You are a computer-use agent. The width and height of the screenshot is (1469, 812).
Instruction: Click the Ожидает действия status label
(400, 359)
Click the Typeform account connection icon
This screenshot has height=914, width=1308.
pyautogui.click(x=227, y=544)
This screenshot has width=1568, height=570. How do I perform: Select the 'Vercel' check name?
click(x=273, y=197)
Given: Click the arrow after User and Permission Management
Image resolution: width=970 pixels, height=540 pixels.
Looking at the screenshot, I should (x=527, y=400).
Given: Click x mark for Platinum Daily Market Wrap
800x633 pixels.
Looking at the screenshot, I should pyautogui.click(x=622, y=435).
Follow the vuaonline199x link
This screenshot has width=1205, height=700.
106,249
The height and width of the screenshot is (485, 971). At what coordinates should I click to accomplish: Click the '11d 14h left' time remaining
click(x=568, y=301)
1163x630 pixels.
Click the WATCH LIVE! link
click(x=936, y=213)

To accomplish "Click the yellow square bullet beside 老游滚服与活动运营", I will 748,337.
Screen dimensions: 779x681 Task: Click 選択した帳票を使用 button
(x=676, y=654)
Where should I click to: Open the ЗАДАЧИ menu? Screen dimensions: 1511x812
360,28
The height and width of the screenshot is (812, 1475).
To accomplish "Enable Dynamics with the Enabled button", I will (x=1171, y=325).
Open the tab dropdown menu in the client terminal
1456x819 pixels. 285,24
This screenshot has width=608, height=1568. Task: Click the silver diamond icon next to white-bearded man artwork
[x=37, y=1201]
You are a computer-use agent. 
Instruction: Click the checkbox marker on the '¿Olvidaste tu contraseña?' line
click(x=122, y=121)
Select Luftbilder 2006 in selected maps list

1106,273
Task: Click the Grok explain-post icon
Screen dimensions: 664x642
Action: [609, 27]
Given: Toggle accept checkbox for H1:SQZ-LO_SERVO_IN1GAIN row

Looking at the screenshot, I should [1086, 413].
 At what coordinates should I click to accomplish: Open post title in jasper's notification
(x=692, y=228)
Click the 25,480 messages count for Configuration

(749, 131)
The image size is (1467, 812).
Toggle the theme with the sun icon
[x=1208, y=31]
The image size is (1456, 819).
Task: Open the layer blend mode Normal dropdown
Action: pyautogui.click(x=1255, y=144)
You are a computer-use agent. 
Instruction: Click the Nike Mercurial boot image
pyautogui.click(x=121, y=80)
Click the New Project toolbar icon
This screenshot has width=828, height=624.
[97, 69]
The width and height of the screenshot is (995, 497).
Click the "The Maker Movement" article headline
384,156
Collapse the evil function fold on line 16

────────────────────────────────────────

The task
Retype all of the data above line for line, with no changes.

The answer
You are a computer-use agent. The width and height of the screenshot is (1469, 812).
Instruction: Click the Ожидает действия status label
(400, 359)
Click the Typeform account connection icon
This screenshot has height=914, width=1308.
pyautogui.click(x=227, y=544)
This screenshot has width=1568, height=570. How do I perform: Select the 'Vercel' check name?
click(x=273, y=197)
Given: Click the arrow after User and Permission Management
Image resolution: width=970 pixels, height=540 pixels.
Looking at the screenshot, I should (x=527, y=400).
Given: Click x mark for Platinum Daily Market Wrap
800x633 pixels.
Looking at the screenshot, I should pyautogui.click(x=622, y=435).
Follow the vuaonline199x link
This screenshot has width=1205, height=700.
106,249
The height and width of the screenshot is (485, 971). At what coordinates should I click to accomplish: Click the '11d 14h left' time remaining
click(x=568, y=301)
1163x630 pixels.
Click the WATCH LIVE! link
click(x=936, y=213)

To accomplish "Click the yellow square bullet beside 老游滚服与活动运营", I will 748,337.
Screen dimensions: 779x681 Task: Click 選択した帳票を使用 button
(x=676, y=654)
Where should I click to: Open the ЗАДАЧИ menu? Screen dimensions: 1511x812
360,28
The height and width of the screenshot is (812, 1475).
To accomplish "Enable Dynamics with the Enabled button", I will (x=1171, y=325).
Open the tab dropdown menu in the client terminal
1456x819 pixels. 285,24
This screenshot has width=608, height=1568. Task: Click the silver diamond icon next to white-bearded man artwork
[x=37, y=1201]
You are a computer-use agent. 
Instruction: Click the checkbox marker on the '¿Olvidaste tu contraseña?' line
click(x=122, y=121)
Select Luftbilder 2006 in selected maps list

1106,273
Task: Click the Grok explain-post icon
Screen dimensions: 664x642
Action: [609, 27]
Given: Toggle accept checkbox for H1:SQZ-LO_SERVO_IN1GAIN row

Looking at the screenshot, I should [1086, 413].
 At what coordinates should I click to accomplish: Open post title in jasper's notification
(x=692, y=228)
Click the 25,480 messages count for Configuration

(749, 131)
The image size is (1467, 812).
Toggle the theme with the sun icon
[x=1208, y=31]
The image size is (1456, 819).
Task: Open the layer blend mode Normal dropdown
Action: pyautogui.click(x=1255, y=144)
You are a computer-use agent. 
Instruction: Click the Nike Mercurial boot image
pyautogui.click(x=121, y=80)
Click the New Project toolbar icon
This screenshot has width=828, height=624.
[97, 69]
The width and height of the screenshot is (995, 497).
Click the "The Maker Movement" article headline
384,156
Collapse the evil function fold on line 16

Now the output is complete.